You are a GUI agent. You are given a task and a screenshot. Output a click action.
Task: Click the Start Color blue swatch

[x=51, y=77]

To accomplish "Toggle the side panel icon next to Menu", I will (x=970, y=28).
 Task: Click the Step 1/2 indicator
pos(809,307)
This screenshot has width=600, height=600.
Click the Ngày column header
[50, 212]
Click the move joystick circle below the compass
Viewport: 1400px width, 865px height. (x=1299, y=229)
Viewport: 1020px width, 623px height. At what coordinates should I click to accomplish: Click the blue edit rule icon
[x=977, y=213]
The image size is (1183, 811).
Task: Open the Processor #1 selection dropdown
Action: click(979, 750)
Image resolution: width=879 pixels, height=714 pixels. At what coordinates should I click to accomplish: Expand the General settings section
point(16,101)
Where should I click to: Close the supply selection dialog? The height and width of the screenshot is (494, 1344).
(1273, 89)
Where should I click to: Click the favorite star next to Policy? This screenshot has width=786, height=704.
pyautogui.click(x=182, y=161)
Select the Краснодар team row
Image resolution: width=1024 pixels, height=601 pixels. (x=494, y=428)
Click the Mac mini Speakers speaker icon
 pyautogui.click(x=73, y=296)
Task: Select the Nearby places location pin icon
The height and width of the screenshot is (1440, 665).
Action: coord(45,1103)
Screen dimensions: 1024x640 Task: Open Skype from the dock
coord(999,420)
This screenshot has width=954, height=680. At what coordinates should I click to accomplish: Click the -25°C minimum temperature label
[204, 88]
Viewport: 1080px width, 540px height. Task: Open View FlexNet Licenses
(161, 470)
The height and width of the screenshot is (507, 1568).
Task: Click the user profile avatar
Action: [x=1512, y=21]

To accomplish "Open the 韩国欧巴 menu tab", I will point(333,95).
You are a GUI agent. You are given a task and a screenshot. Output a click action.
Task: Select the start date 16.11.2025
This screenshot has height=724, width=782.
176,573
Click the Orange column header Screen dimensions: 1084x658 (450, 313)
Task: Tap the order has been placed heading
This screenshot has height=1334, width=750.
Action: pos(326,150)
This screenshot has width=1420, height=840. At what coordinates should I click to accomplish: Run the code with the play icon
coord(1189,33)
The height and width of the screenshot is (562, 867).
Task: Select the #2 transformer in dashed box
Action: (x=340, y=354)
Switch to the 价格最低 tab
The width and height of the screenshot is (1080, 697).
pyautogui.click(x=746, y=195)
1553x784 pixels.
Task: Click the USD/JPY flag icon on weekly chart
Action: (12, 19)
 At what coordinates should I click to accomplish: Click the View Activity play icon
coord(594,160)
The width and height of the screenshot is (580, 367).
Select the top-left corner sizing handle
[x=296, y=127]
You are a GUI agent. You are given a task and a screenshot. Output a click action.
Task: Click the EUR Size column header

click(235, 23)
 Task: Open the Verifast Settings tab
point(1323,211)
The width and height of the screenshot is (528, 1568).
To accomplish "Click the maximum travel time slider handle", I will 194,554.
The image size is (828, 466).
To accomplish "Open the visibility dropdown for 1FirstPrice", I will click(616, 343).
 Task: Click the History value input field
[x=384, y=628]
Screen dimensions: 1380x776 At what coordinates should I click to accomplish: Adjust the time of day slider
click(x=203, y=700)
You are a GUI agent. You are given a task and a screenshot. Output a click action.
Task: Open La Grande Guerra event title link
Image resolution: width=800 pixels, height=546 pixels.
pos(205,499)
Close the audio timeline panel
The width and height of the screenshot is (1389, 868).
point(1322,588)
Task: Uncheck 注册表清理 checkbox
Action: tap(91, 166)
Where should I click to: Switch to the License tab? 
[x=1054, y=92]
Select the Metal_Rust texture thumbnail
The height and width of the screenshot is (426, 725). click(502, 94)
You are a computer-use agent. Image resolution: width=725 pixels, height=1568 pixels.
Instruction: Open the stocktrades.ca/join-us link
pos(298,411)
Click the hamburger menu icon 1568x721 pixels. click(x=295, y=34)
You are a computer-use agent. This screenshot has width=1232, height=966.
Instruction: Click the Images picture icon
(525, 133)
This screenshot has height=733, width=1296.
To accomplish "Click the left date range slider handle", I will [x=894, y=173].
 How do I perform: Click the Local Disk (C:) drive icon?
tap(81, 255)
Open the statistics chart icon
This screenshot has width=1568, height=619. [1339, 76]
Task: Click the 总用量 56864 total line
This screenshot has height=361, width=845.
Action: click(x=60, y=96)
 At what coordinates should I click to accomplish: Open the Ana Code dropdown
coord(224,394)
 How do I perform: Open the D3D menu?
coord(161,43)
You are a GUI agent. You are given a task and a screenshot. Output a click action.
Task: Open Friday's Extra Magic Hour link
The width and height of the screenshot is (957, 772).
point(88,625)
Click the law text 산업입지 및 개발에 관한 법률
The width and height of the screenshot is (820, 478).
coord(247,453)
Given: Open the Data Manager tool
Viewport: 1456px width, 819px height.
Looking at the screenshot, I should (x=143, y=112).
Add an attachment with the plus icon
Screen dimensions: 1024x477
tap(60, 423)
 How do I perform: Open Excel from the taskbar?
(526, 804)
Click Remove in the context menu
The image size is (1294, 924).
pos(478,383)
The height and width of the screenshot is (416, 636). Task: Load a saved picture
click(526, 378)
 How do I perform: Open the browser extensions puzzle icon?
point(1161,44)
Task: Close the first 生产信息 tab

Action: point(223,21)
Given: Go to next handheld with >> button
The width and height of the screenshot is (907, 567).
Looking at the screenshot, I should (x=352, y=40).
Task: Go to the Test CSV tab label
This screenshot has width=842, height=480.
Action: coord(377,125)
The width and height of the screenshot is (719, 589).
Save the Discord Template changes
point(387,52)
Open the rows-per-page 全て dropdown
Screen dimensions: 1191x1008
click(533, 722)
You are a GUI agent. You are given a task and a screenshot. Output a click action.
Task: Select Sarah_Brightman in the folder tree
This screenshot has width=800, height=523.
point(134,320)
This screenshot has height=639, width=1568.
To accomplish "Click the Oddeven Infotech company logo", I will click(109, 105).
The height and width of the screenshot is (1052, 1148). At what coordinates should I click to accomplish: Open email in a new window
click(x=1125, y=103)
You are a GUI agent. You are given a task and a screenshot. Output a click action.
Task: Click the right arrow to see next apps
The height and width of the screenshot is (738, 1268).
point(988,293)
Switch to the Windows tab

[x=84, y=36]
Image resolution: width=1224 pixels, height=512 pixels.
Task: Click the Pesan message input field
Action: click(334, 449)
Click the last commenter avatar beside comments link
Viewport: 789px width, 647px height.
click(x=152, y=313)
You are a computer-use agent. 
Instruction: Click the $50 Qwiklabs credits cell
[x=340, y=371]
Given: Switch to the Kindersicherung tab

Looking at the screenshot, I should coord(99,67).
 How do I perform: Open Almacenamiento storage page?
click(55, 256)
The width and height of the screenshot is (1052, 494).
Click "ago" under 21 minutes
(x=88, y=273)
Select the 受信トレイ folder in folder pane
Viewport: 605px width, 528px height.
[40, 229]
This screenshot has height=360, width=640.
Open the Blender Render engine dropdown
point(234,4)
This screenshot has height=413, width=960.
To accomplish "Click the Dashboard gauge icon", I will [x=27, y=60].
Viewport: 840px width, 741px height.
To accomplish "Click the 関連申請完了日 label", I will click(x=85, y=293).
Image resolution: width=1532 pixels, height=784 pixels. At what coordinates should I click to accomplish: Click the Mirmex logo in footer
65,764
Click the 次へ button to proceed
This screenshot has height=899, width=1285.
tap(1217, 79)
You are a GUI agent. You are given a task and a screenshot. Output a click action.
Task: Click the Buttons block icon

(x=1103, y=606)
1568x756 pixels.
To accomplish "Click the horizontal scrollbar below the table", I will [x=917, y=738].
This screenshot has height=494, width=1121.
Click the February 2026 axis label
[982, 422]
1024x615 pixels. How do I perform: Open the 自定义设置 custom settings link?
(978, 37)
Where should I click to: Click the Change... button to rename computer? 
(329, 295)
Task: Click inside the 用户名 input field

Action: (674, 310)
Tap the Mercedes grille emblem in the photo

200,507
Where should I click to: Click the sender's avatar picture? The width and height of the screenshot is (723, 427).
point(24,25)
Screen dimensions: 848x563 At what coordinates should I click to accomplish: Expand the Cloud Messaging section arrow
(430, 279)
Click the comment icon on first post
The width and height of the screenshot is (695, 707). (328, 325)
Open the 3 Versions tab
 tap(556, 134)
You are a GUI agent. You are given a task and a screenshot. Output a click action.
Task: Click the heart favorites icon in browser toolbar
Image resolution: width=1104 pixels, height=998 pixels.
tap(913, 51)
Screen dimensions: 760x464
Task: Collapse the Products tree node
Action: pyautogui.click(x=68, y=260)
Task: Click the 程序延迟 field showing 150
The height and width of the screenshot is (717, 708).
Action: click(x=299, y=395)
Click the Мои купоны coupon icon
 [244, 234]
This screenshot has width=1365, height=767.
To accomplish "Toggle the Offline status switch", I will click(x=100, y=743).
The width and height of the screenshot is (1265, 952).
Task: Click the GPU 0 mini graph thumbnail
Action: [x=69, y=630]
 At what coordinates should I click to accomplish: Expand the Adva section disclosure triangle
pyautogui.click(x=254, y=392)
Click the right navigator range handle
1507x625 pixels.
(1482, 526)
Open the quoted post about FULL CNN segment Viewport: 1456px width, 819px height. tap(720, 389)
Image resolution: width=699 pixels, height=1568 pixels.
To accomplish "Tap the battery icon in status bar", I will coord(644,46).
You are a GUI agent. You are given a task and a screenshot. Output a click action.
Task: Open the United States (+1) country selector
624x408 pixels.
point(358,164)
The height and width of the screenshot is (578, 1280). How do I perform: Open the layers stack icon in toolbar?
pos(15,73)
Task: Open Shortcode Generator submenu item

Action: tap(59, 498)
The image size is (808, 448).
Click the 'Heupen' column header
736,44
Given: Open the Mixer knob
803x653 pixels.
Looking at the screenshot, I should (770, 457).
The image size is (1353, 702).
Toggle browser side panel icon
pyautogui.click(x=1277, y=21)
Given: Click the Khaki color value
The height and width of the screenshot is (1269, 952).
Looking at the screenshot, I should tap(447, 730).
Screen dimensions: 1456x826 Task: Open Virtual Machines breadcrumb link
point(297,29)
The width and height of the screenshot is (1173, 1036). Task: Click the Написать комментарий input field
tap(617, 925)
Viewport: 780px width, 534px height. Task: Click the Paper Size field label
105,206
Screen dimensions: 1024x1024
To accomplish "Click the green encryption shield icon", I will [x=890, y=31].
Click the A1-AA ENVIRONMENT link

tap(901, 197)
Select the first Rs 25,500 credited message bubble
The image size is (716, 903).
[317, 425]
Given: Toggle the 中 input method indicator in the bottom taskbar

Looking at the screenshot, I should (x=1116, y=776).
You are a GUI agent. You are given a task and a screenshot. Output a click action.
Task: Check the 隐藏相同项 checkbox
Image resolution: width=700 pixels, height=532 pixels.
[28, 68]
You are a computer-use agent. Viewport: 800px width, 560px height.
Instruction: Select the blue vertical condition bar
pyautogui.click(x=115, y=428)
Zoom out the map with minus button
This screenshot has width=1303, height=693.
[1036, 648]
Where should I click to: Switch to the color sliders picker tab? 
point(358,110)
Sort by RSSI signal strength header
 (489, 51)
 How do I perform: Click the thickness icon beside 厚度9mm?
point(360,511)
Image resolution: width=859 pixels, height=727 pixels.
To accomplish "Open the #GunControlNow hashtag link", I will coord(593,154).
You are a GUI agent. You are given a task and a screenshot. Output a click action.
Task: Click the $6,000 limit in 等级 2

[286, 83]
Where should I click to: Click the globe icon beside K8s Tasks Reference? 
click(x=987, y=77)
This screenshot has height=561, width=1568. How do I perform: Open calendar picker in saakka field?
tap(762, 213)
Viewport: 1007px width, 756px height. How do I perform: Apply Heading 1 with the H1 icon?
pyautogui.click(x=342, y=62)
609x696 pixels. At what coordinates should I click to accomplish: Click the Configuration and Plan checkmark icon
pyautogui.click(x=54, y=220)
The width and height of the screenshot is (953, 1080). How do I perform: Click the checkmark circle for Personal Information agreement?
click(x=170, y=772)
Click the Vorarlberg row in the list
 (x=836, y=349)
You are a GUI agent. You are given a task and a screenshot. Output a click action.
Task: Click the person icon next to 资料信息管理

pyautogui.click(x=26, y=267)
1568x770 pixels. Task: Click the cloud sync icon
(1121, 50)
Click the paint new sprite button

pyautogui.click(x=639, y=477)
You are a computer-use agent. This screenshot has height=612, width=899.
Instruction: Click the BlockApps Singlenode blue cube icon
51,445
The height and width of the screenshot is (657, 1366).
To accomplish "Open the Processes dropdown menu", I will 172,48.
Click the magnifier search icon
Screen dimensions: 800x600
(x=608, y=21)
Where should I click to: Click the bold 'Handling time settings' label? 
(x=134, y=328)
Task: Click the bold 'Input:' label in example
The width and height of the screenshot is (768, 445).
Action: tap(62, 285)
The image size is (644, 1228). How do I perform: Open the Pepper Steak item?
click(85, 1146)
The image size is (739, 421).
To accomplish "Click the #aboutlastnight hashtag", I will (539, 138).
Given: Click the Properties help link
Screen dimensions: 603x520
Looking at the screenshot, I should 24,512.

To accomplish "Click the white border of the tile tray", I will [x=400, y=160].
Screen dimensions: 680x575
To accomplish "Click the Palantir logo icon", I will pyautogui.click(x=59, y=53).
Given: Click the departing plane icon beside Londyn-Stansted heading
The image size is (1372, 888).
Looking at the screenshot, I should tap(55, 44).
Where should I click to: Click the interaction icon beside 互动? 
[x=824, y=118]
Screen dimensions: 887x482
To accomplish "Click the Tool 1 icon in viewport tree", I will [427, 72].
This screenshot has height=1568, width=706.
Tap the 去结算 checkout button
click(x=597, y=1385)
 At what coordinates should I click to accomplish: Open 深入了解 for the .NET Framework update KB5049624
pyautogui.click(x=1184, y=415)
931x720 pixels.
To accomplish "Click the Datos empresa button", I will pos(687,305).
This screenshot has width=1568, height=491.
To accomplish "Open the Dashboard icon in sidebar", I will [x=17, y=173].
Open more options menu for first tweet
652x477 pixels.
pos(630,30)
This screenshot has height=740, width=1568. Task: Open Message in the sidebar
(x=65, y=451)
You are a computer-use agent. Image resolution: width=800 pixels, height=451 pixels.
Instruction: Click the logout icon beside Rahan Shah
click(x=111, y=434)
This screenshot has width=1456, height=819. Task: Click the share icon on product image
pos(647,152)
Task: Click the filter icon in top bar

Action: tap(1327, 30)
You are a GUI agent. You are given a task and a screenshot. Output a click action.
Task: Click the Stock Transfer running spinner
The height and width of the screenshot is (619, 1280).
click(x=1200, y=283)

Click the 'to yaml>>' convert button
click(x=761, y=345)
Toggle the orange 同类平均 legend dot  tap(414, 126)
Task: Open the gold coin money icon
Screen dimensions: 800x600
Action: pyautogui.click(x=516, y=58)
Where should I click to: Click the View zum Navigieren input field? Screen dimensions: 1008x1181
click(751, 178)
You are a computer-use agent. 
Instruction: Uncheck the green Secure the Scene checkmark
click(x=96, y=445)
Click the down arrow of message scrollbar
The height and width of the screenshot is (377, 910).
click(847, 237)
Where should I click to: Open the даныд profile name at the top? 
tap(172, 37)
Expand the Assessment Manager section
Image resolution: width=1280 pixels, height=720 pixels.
---*---
* Directions: In the data above, find the line with "Click the comment icon on first post" and the line with "Task: Click the heart". Retype both, plus every line between them, exactly.

* Exercise output:
Click the comment icon on first post
The width and height of the screenshot is (695, 707). (328, 325)
Open the 3 Versions tab
 tap(556, 134)
You are a GUI agent. You are given a task and a screenshot. Output a click action.
Task: Click the heart favorites icon in browser toolbar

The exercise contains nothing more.